Fungicides and the grapevine wood mycobiome. A case study on tracheomycotic ascomycete Phaeomoniella chlamydospora reveals potential for two novel control strategies.

  • 1Higher Institute of Agronomy, University of Lisbon, Portugal
  • 2Environmental Microbial Genomics Group (EMG), section Microbial, Ecology and Biotechnology (MEB), Department of Plant and Environmental Science (PLEN), University of Copenhagen, Denmark
  • 3Section for Environmental Microbiology and Biotechnology, Department of Environmental Sciences, Faculty of Science and Technology, Aarhus University, Denmark

Phaeomoniella chlamydospora is a tracheomycotic fungus that colonizes the xylem of grapevines (Vitis vinifera L.), causing wood discoloration, brown wood streaking, gummosis and wood necrosis, which negatively affect the overall health, productivity and lifespan of vines. Current control strategies to prevent or cope with P. chlamydospora infections are frequently ineffective. Moreover, it is unclear how fungicides commonly applied in vineyards against downy and powdery mildew agents affect the wood mycobiome, including wood pathogens such as P. chlamydospora.
In this study, we used next-generation sequencing to assess the effects of foliar spray of grapevines with inorganic (copper oxychloride and sulfur), synthetic (penconazol and fosetyl-aluminium) and natural (Blad) fungicides currently used against the downy and powdery mildews. The subjects of our investigation were (i) the resident wood mycobiome, (ii) the early colonization by a consortium of fungal wood endophytes (ACEA1), (iii) the wood colonization success of P. chlamydospora, and (iv) the in planta interaction between P. chlamydospora and ACEA1, under greenhouse conditions, in rooted grapevine cuttings cv Cabernet Sauvignon.
The data obtained suggest that the resident mycobiome is affected by different fungicide treatments. In addition, the early colonization success of the endophytes composing ACEA1 varied in response to fungicides, with relative abundances of some taxa being over- or underrepresented when compared with the control. The wood colonization by P. chlamydospora comported significant changes in the mycobiome composition and, in addition, it was greatly affected by the foliar spray with Blad, which decreased the relative abundance of this pathogen 12-fold (4.9%) when compared with the control (60.7%) and other treatments. The presence of the pathogen also decreased considerably when co-inoculated into the plant with ACEA1, reaching relative abundances between 13.9 and 2.0%, depending on the fungicide treatment applied.
This study shows that fungicides sprayed to prevent infections of powdery and downy mildews have an effect on non-target fungi that colonize the endosphere of grapevines. We suggest two potential control strategies to fight P. chlamydospora, namely the foliar spray with Blad and the use of ACEA1. Further studies to confirm these results are required.

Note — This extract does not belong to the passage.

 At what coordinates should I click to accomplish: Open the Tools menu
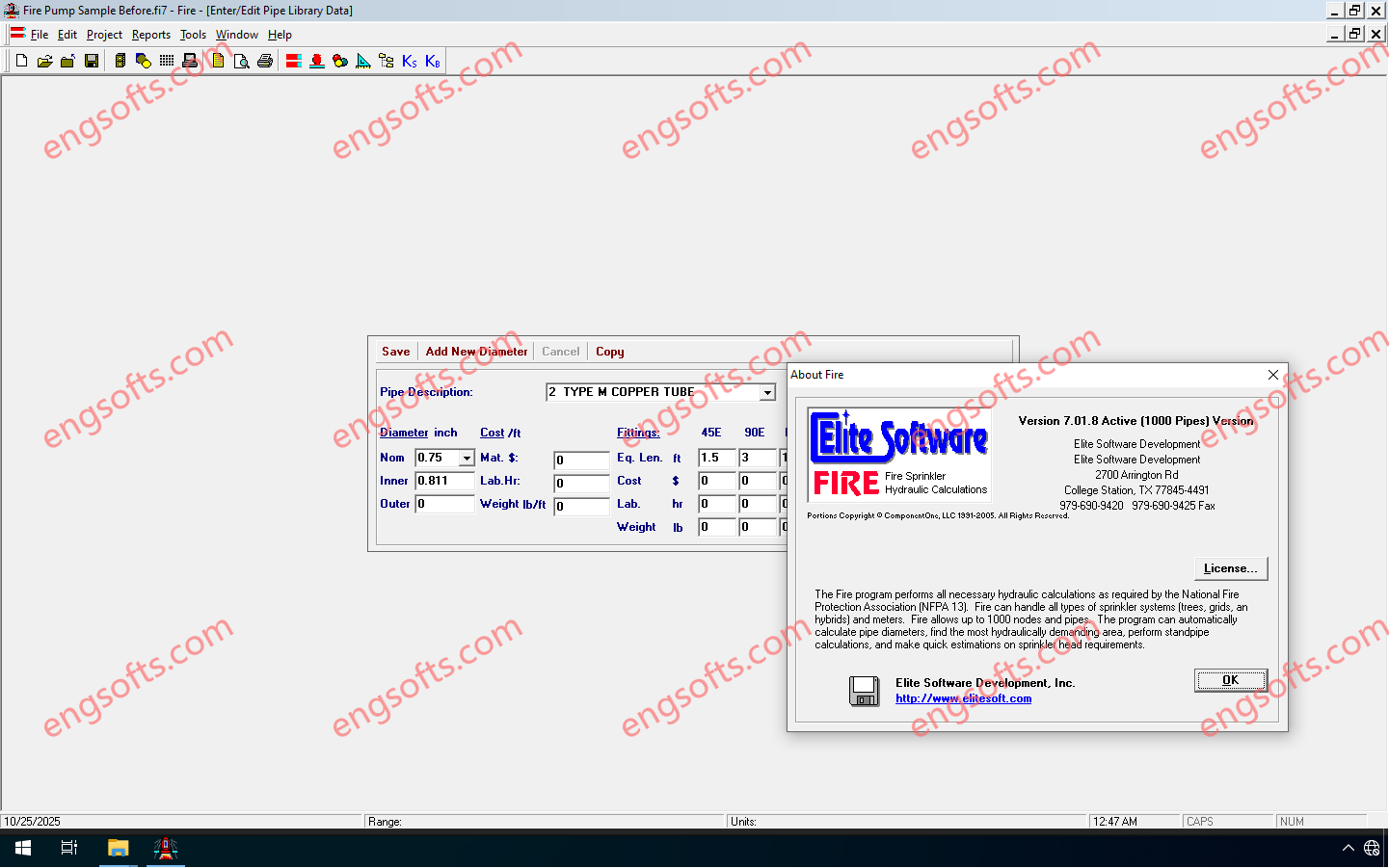coord(193,35)
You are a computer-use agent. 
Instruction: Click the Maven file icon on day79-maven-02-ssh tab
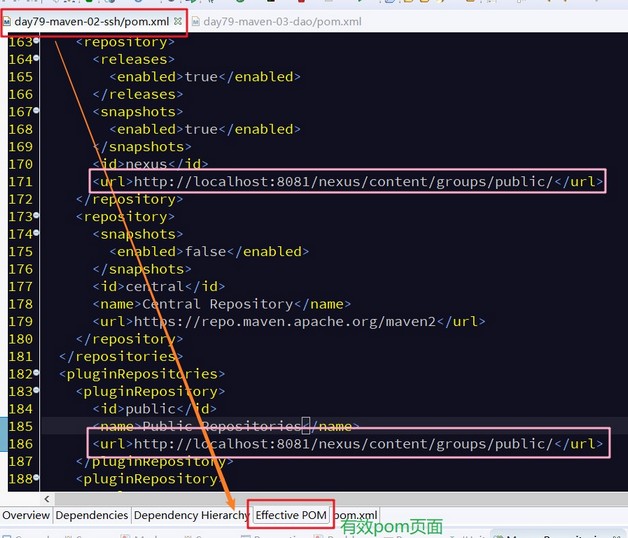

Keywords: fungicides, Phaeomoniella chlamydospora, grapvine trunk diseases, Mycobiome, microbial ecology

Received: 20 Apr 2019; Accepted: 10 Oct 2019.

Copyright: © 2019 Del Frari, Gobbi, Aggerbeck, Oliveira, Hansen and Ferreira. This is an open-access article distributed under the terms of the Creative Commons Attribution License (CC BY). The use, distribution or reproduction in other forums is permitted, provided the original author(s) and the copyright owner(s) are credited and that the original publication in this journal is cited, in accordance with accepted academic practice. No use, distribution or reproduction is permitted which does not comply with these terms.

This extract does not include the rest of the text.